No good evidence. Never been shown to improve short or longer term outcomes. Based on the flawed assumption that the patient is “fluid overloaded” which is usually not true – especially for the SCAPE patient. I almost never use Lasix in the acute setting, unless there is clear overload, and the patient is on it long term.

Morphine is bad! The ADHERE registry of APO patients showed that morphine was independently associated with increased mortality. Sure it might make the patient feel better – and that is fine if your goal is palliation, but not if you want to fix them! I don’t ever use morphine in APO. There are better options for sedation if you need that.

Nitrates are good. especially in the SCAPe with BP up high.

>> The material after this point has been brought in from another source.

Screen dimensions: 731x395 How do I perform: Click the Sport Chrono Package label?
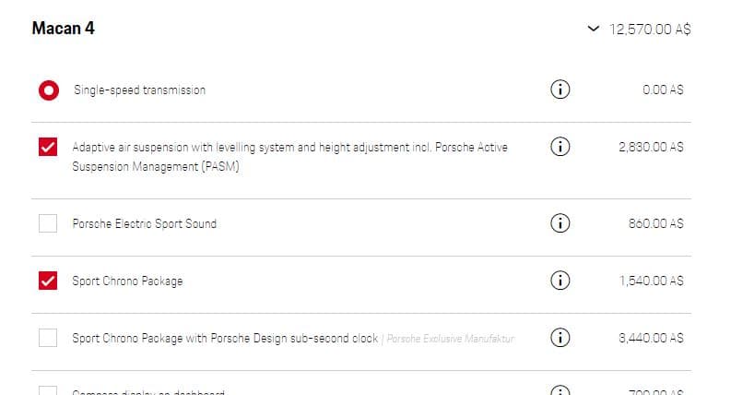[127, 281]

The problem with GTN infusions is that we have all been trained to use homeopathic doses. If you really want to get the patient better quick, use GTN in a proper dose – 400mcg/min to start (see Emcrit for references). I put 50 mg of GTN in 100 ml, and start it at 48 ml/hr for a few minutes and tirate back by 6 -12 ml/hr until I have a MAP around 80. If you do this well, the true SCAPE will be better in an hour.  An art line is great – makes titration so much easier.

Oxygen is good – but we can do better. All the recent studies show that NIV is superior to oxygen. So if your patient can tolerate it – go with CPAP, if not, then O2 is good.

 

Along with GTN, CPAP is the thing that will get your patient better quickly and mean you don’t even have to consider an ETT. I start with 10 cm and titrate to RR and effort.  Beware the low BP / floppy heart / super dry patient – they might crash with the combo of GTM and CPAP. If so – they are probably a type 2 patient – tough scenario. Oh, and the studies show no difference between CPAP and BiPAP – so I only use BiPAP if I think there is a ventilation / COPD component or hypercapnea.

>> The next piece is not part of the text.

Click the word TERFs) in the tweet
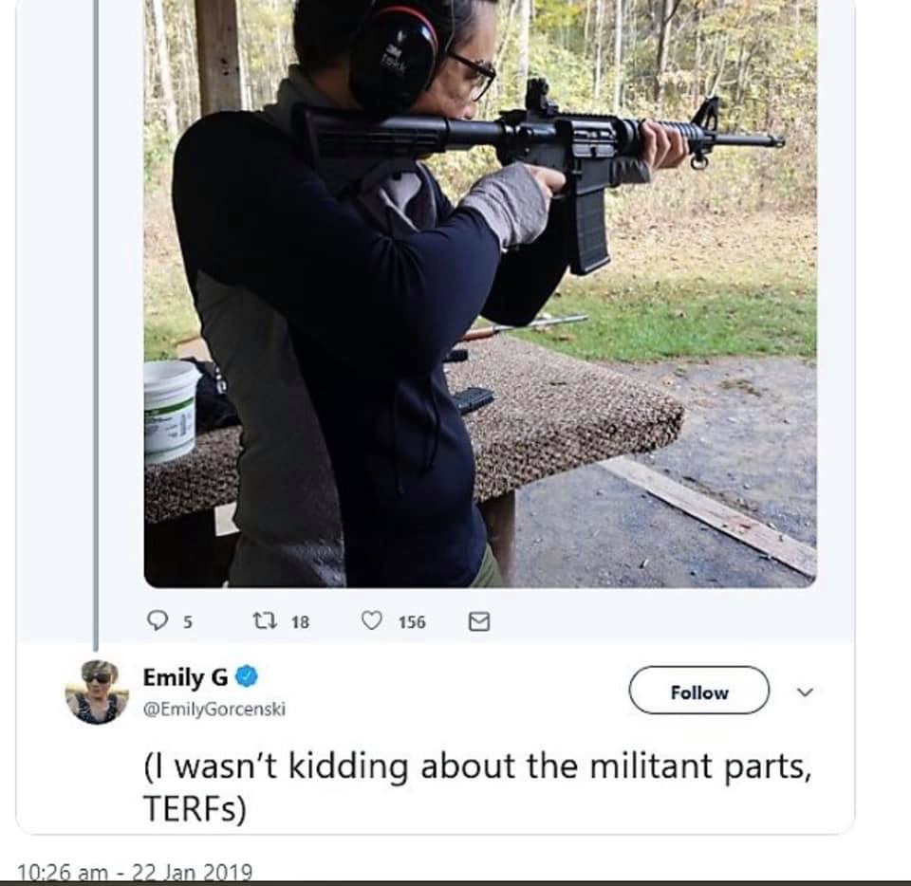Screen dimensions: 911x886 [195, 808]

Well ACE inhibitors are probably useful, they get at the neuro-hormonal axis that can be the cause of the SCAPE syndrome.

Magnesium – often low in CCF /AHF and can lead to arrythmia – so I like to load with Mag

Good Palliation: APO is sometimes the end of the line for a patient with severe heart disease.  It is analogous to the COPD presenting in extremis in some cases.  So before you embark on invasive manouvres you might want to have “the talk” with the patient and the family if it is clear that the underlying disease process is not remediable.

I aplogise for saying “studies show” but there is a lot of good data out there and a few great reviews – too many to go into in a quick blog.  If you are keen to see them go to Crashing Patient and see the links.

The summary is: get them on the NIV ASAP, and hit em with a proper dose of GTN – they will get better quicker and you will intubate less people!